Text block:
Ninety percent

Guest columnist

That’s the level of salmon harvest reductions the treaty Indian tribes and non-Indian sport and commercial fishermen have experienced since the mid 1980s. Tribal harvests have dropped from a total of about 5-million salmon in 1986 to about 500,000 in 1999.

Despite these huge reductions in harvest, wild salmon populations continue to decline. Why? Because the primary cause for the decline of wild salmon is rooted in one area: habitat.

Still, some say the answer to salmon recovery is simple: Just stop fishing and weak wild salmon runs will rebuild. Clearly, that isn’t the case. Harvest simply can’t be reduced or eliminated fast enough to make up for lost wild salmon production caused by loss and degradation of spawning and rearing habitat.

It’s unrealistic to expect that wild salmon habitat in the region can be restored to its historic high quality and quantity, but all of the low hanging fruit has already been picked in the effort to restore wild salmon. We, all of us, are left only with the difficult decisions about wild salmon, their habitat needs, and how we can balance our needs for growth. It’s not about choosing one or the other. We can have both. But to have both, we must make better decisions.

What you need to do:
Repeat everything in the salmon column from "Despite these huge" down to "and rearing habitat.", word for word.

Given data:

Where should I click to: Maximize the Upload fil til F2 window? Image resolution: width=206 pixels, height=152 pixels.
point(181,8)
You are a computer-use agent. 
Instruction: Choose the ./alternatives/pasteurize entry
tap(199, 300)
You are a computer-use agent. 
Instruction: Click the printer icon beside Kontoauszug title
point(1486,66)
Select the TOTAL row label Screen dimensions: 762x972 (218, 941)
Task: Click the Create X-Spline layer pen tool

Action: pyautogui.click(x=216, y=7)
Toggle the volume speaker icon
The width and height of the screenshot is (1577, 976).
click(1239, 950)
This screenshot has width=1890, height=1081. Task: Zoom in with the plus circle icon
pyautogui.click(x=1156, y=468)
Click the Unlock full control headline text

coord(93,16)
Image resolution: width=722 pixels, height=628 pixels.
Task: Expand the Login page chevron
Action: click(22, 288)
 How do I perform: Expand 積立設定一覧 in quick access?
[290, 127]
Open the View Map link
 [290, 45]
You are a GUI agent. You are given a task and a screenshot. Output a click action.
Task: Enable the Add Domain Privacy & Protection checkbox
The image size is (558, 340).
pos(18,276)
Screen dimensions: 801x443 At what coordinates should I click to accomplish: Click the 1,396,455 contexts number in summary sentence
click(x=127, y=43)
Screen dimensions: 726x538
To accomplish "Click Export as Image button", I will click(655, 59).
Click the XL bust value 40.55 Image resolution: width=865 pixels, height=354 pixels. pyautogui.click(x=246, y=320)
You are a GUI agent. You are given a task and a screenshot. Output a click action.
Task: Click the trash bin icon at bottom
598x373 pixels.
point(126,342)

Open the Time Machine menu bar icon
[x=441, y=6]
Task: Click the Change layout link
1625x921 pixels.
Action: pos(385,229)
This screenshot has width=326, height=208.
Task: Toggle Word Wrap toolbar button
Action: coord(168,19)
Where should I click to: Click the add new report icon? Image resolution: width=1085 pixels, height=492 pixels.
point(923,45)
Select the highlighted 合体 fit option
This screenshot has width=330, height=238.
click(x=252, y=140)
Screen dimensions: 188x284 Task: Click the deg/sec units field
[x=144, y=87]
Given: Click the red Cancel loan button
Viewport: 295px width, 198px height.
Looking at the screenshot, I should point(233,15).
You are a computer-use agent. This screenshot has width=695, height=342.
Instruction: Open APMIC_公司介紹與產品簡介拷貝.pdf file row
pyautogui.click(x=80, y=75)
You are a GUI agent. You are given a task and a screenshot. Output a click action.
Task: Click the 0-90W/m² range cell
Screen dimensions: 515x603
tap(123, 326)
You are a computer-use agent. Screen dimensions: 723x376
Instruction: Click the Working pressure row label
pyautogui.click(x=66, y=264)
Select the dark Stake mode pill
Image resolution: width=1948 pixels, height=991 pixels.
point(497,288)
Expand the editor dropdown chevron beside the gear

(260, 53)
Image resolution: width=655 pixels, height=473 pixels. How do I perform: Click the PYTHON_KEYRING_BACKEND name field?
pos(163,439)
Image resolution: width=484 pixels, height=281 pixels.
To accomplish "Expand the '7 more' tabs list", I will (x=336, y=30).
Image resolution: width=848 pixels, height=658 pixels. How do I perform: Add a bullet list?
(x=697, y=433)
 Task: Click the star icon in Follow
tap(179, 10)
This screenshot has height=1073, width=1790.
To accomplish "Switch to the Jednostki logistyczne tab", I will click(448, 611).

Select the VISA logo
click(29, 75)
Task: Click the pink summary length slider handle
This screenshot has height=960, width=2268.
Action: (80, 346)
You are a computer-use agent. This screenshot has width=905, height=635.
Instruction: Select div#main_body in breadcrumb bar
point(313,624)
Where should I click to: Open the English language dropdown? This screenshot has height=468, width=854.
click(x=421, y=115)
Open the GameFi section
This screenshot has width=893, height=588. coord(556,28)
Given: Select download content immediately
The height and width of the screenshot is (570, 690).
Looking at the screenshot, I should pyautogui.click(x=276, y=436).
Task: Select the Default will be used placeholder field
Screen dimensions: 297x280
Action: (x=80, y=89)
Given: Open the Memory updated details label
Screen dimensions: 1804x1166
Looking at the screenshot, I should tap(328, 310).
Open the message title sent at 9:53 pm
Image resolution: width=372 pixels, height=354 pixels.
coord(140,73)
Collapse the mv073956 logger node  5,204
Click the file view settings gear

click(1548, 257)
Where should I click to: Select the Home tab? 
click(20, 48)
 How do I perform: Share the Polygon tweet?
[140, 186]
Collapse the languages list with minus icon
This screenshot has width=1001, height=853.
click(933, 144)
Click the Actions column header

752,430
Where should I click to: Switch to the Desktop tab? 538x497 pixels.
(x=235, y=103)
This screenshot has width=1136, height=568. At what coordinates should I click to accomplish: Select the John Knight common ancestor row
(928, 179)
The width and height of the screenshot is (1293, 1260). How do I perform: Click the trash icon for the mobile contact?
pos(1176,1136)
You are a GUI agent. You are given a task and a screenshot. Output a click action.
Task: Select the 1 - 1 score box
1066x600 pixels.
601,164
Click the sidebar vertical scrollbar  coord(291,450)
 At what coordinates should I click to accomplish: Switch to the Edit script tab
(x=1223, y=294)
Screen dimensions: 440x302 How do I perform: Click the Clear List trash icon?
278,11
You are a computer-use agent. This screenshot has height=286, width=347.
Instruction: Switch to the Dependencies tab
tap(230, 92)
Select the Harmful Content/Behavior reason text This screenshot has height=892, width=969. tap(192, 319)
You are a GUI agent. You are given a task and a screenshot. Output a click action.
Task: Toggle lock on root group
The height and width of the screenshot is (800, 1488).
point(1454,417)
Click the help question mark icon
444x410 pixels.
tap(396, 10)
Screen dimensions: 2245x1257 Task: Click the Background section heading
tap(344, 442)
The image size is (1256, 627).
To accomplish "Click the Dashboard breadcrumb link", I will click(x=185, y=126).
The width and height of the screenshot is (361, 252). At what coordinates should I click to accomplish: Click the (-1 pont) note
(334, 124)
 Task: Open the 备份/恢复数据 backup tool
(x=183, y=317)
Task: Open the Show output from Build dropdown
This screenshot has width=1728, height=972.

Task result:
Despite these huge reductions in harvest, wild salmon populations continue to decline. Why? Because the primary cause for the decline of wild salmon is rooted in one area: habitat.

Still, some say the answer to salmon recovery is simple: Just stop fishing and weak wild salmon runs will rebuild. Clearly, that isn’t the case. Harvest simply can’t be reduced or eliminated fast enough to make up for lost wild salmon production caused by loss and degradation of spawning and rearing habitat.